=== Section Start ===

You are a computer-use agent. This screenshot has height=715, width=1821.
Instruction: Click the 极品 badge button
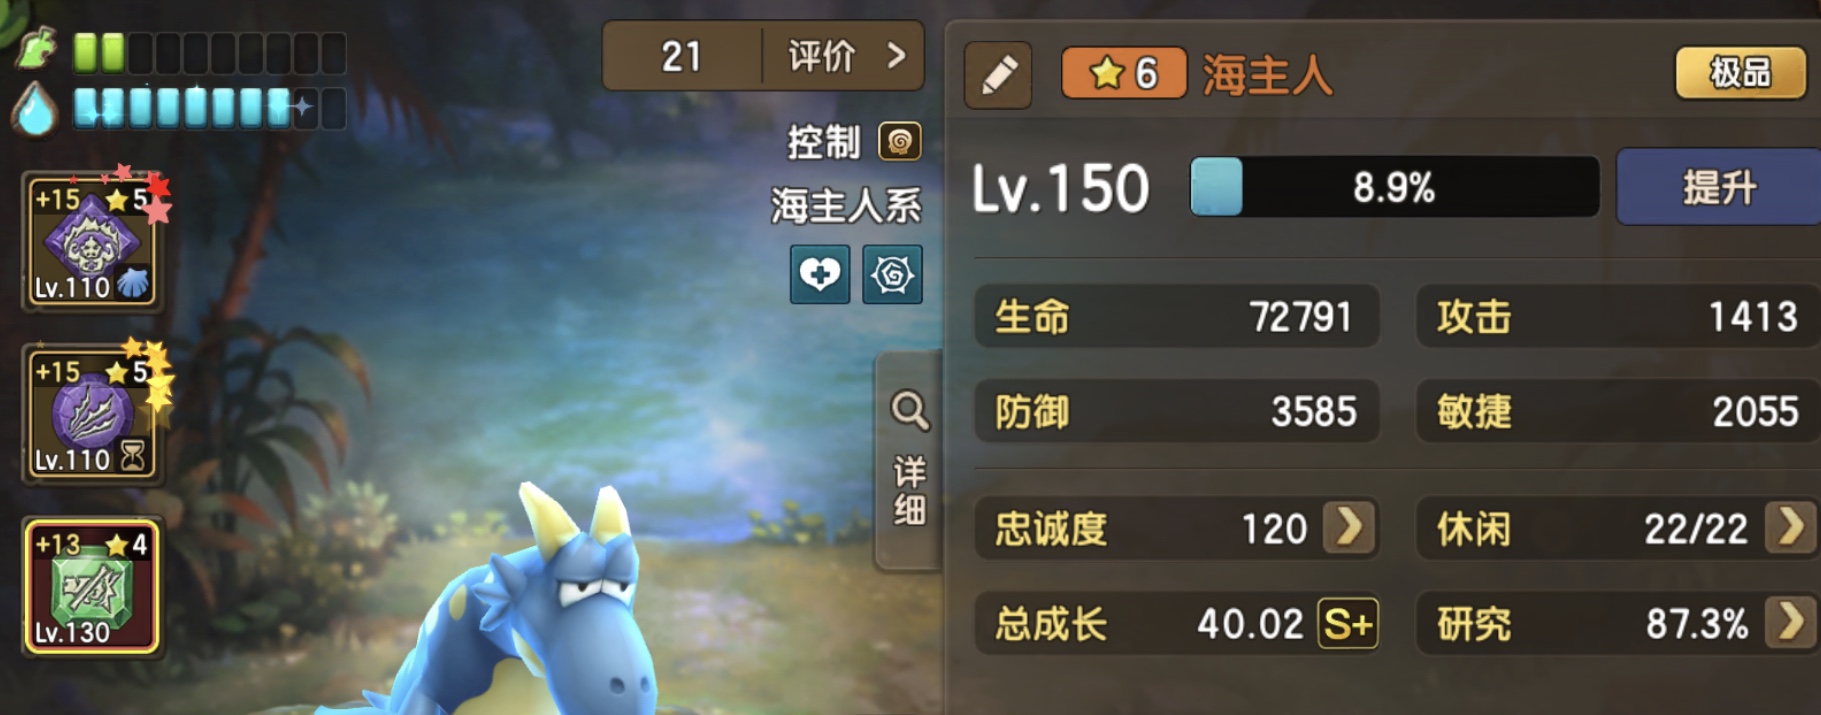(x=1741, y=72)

=== Section End ===
=== Section Start ===

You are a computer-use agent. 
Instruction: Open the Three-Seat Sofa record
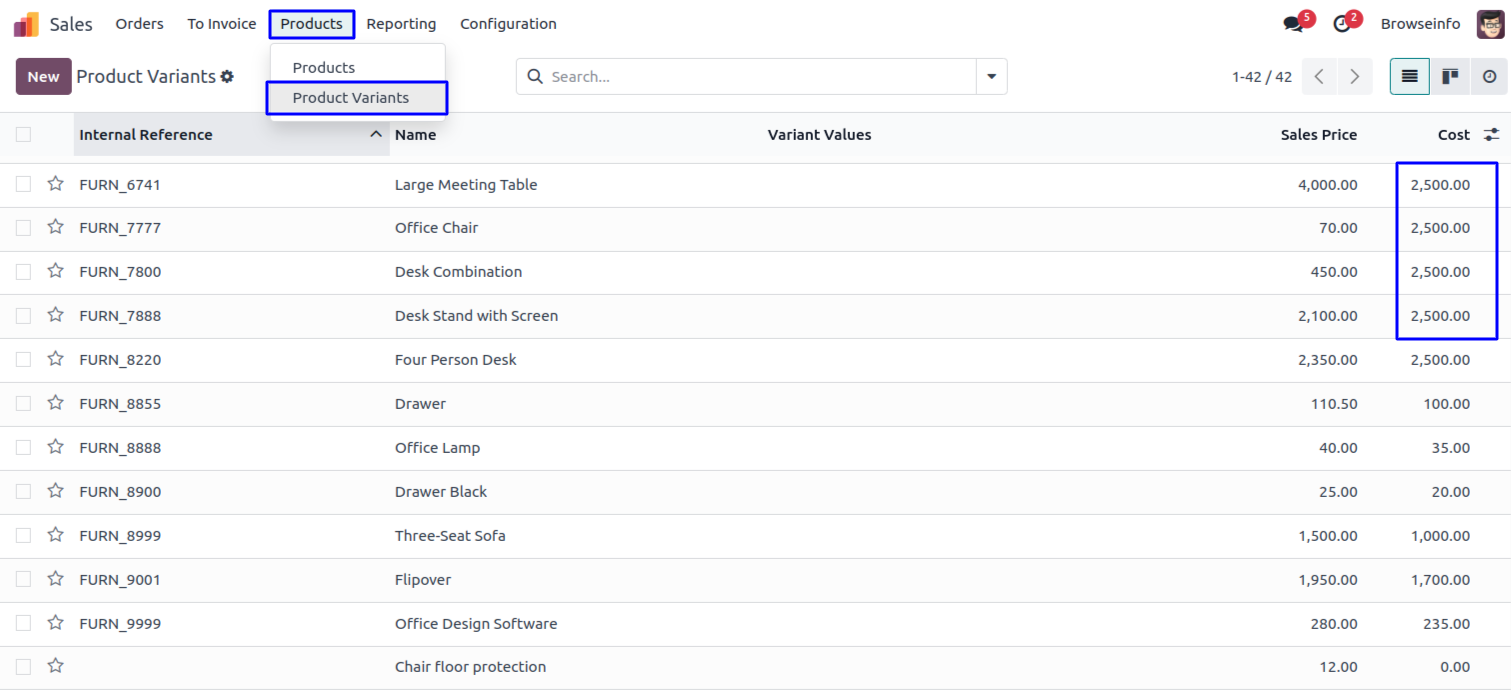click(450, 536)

=== Section End ===

**Problem to work on**
In the records above, how many lines contain the string "agent"? Reply with the number only.

**Answer to the exercise**
2